• _Written instruction_:
Copy out only the rows in the stretch from the line containing "Task: Click 修改 for 陈嫦" through the line containing "Action: pos(12,610)", requests included. In that copy, multiply every coordinate in the answers by 2.5 and round each result to a whole number, with halves rounded up.

• _Supplied data_:
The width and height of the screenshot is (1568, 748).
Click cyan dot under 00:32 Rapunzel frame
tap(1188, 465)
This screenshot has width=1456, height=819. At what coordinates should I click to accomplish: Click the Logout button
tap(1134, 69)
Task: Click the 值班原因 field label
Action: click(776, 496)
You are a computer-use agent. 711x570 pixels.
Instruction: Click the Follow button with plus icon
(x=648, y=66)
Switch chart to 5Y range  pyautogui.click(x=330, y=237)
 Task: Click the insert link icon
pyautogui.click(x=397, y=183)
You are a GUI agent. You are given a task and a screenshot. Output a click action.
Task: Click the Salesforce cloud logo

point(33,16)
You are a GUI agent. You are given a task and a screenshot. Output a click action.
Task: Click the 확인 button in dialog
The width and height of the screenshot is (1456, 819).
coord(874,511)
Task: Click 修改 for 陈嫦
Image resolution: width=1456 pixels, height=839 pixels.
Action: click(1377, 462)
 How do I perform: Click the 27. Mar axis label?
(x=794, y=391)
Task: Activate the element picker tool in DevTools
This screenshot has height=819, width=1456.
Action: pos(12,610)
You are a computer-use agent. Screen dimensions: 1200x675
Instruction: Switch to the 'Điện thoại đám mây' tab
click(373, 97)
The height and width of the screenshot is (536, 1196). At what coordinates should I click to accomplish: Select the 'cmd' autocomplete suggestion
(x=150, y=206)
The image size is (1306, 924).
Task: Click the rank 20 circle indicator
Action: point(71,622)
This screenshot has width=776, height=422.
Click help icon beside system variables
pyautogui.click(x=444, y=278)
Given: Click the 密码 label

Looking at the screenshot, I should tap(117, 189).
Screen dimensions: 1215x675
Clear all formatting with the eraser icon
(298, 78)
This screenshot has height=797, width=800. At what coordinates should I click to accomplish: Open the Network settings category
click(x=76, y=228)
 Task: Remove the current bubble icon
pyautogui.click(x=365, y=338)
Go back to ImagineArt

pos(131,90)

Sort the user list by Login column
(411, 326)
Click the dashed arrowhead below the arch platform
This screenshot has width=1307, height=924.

• _Response_:
Task: Click 修改 for 陈嫦
Image resolution: width=1456 pixels, height=839 pixels.
Action: click(3443, 1155)
 How do I perform: Click the 27. Mar axis label?
(x=1985, y=978)
Task: Activate the element picker tool in DevTools
This screenshot has height=819, width=1456.
Action: pos(30,1525)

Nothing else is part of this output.